▸ Try it
Each line of the data should be duplicated precisely.

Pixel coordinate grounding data
▽

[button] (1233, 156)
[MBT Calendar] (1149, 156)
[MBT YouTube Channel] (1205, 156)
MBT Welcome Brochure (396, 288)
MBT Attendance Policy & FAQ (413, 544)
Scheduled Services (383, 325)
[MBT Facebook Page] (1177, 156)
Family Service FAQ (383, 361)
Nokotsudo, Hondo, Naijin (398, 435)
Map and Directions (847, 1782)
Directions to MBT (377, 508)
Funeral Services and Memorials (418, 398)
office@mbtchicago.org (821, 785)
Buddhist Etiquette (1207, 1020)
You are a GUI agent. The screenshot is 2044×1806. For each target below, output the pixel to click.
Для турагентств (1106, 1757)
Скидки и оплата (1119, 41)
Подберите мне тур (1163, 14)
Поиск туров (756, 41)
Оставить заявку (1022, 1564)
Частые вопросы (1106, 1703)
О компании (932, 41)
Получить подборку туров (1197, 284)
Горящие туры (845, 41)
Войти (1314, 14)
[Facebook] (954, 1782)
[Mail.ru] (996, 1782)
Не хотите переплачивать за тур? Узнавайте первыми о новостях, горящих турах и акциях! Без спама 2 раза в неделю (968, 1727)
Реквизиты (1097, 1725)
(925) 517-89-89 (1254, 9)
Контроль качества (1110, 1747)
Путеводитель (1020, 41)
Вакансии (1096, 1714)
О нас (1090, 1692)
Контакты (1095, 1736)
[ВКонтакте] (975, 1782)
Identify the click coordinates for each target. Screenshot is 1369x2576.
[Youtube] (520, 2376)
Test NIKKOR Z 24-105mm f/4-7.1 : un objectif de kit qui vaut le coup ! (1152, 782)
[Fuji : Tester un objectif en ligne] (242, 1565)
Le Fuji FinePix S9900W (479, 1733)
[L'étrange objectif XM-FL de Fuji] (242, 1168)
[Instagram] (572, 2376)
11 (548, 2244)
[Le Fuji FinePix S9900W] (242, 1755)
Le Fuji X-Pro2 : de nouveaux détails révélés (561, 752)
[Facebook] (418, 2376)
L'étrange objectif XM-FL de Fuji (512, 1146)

△

▸ Completed task
[button] (1233, 156)
[MBT Calendar] (1149, 156)
[MBT YouTube Channel] (1205, 156)
MBT Welcome Brochure (396, 288)
MBT Attendance Policy & FAQ (413, 544)
Scheduled Services (383, 325)
[MBT Facebook Page] (1177, 156)
Family Service FAQ (383, 361)
Nokotsudo, Hondo, Naijin (398, 435)
Map and Directions (847, 1782)
Directions to MBT (377, 508)
Funeral Services and Memorials (418, 398)
office@mbtchicago.org (821, 785)
Buddhist Etiquette (1207, 1020)
You are a GUI agent. The screenshot is 2044×1806. For each target below, output the pixel to click.
Для турагентств (1106, 1757)
Скидки и оплата (1119, 41)
Подберите мне тур (1163, 14)
Поиск туров (756, 41)
Оставить заявку (1022, 1564)
Частые вопросы (1106, 1703)
О компании (932, 41)
Получить подборку туров (1197, 284)
Горящие туры (845, 41)
Войти (1314, 14)
[Facebook] (954, 1782)
[Mail.ru] (996, 1782)
Не хотите переплачивать за тур? Узнавайте первыми о новостях, горящих турах и акциях! Без спама 2 раза в неделю (968, 1727)
Реквизиты (1097, 1725)
(925) 517-89-89 (1254, 9)
Контроль качества (1110, 1747)
Путеводитель (1020, 41)
Вакансии (1096, 1714)
О нас (1090, 1692)
Контакты (1095, 1736)
[ВКонтакте] (975, 1782)
Identify the click coordinates for each target. Screenshot is 1369x2576.
[Youtube] (520, 2376)
Test NIKKOR Z 24-105mm f/4-7.1 : un objectif de kit qui vaut le coup ! (1152, 782)
[Fuji : Tester un objectif en ligne] (242, 1565)
Le Fuji FinePix S9900W (479, 1733)
[L'étrange objectif XM-FL de Fuji] (242, 1168)
[Instagram] (572, 2376)
11 (548, 2244)
[Le Fuji FinePix S9900W] (242, 1755)
Le Fuji X-Pro2 : de nouveaux détails révélés (561, 752)
[Facebook] (418, 2376)
L'étrange objectif XM-FL de Fuji (512, 1146)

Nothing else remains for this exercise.